**Requirements:**
a - Answer these questions from the order-finding excerpt, one answer per line with the same marks:
(i) What is the default value of the `multiples` parameter?
(ii) What does the function return when `x` equals 0?
(iii) What is tried when the check fails because the convergents are reduced fractions?
b - For each statement, say whether it agrees with the order-finding excerpt. Answer yes or no and quote the deciding words.
(i) The check based on Legendre's theorem is used to skip convergents that do not approximate well enough.
(ii) The `bits` parameter is described as a QPE result given as an array of bit values.
(iii) The parameter `a` must be larger than N.
c - Extend the order-finding excerpt, starting after its final sentence.

**Document excerpt:**

****

The check based on Legendre's theorem on continued fraction, which was mentioned earlier, is used to skip over convergents that are not sufficiently good approximations.

This may fail as the convergents are reduced fractions, in which case small multiples of the candidate convergent are tried.

def order_from_measured_bits(bits, a, N, multiples=8):
    """Compute the multiplicative order from bits returned by QPE.
    :param bits: QPE result as an array of bit values (0 or 1)
    :param a: An initial random value 1<a<N
    :param N: The number to be factored
    :param multiples: Largest multiplier to be tried
    :return: the multiplicative order (or None)
    """

    m = len(bits)
    x = bits_to_int(bits)
    if x == 0:
        return None
    M = 2 ** m

    # Find convergents
    f = Fraction(x, M)
    convergents = build_convergents(f)
    print('Convergents:', [f'{p}/{q}' for p, q in convergents if q < N])

    for p, q in convergents:
        if q > N:
            return None
        if q == 1:
            continue

        # Check whether convergent is a good enough approximation
        ok = abs(x / M - p / q) <= 1 / (2 * 2 ** m)
        print(f'Legendre test on convergent: {p}/{q} -> {ok}')

        if ok:
            # Try small multiples as convergents are reduced fractions
            for i in range(1, multiples + 1):
                print(f'Check: {a}^({q}*{i}) mod {N} = {pow(a, q * i, N)}')
                if pow(a, q * i, N) == 1:
                    return q * i
    return None

Putting the above functions together, we can define the quantum order-finding routine. This involves generating and running the quantum circuit and then extracting the order from the measured phase.

****

**Information provided:**

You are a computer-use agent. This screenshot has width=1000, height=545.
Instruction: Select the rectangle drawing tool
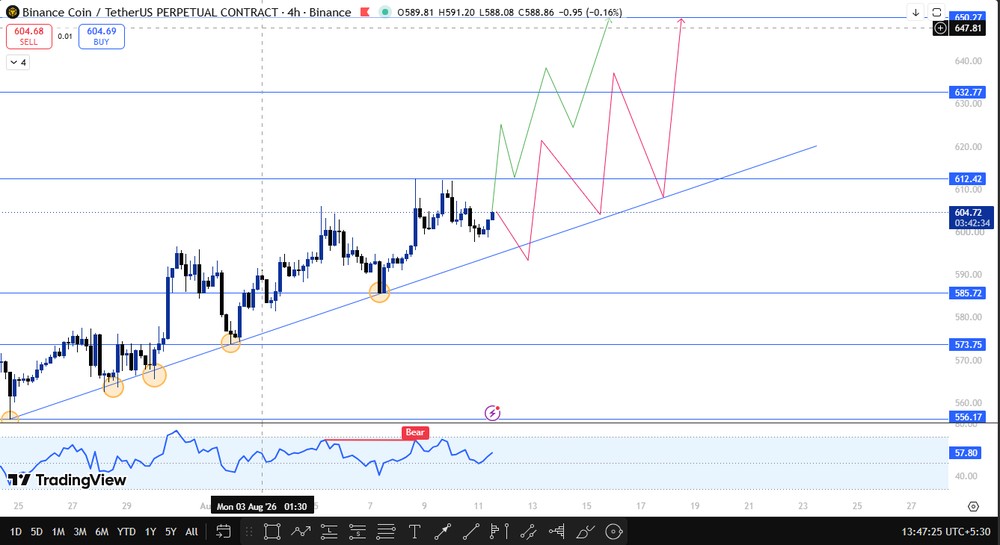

****

**Task answers:**
a -
(i) 8
(ii) None
(iii) Small multiples of the candidate convergent

b -
(i) Yes: "is used to skip over convergents that are not sufficiently good approximations"
(ii) Yes: "QPE result as an array of bit values (0 or 1)"
(iii) No: "An initial random value 1<a<N"

c -
def order_quantum(a, N):
    """Quantum order-finding function.
    :param a: An initial random value 1<a<N
    :param N: The number to be factored
    :return: The multiplicative order 'r'
    """

    # Run the quantum circuit
    qc, bits = run_quantum_circuit(a, N)
    bits = qc.results().values()  # FIXME: Assumes dict is ordered
    print(f'bits: {format_bits(bits, len(bits))} = {bits_to_int(bits)}')

    # Convert measurement result to phase
    return order_from_measured_bits(bits, a, N)

Finally, we can put everything together into a top-level factoring function as follows. The output includes the order found by a classical algorithm for comparison.

def shor_factorize(N, n_tries=MAX_TRIES):
    """Factor N using Shor's Algorithm.
    :param N: The number to be factored
    :param n_tries: Maximum number of attempts
    :return: Tuple of factors (or None if not found)  
    """

    # Attempt to find the order r of a^x mod N.
    for trial in range(1, n_tries + 1):
        print(f'\nTrial # {trial}')
        a = random.randint(2, N - 1)
        print(f'Random a={a}')

        g = gcd(a, N)
        if g > 1:
            print('Success: a and N are not coprime')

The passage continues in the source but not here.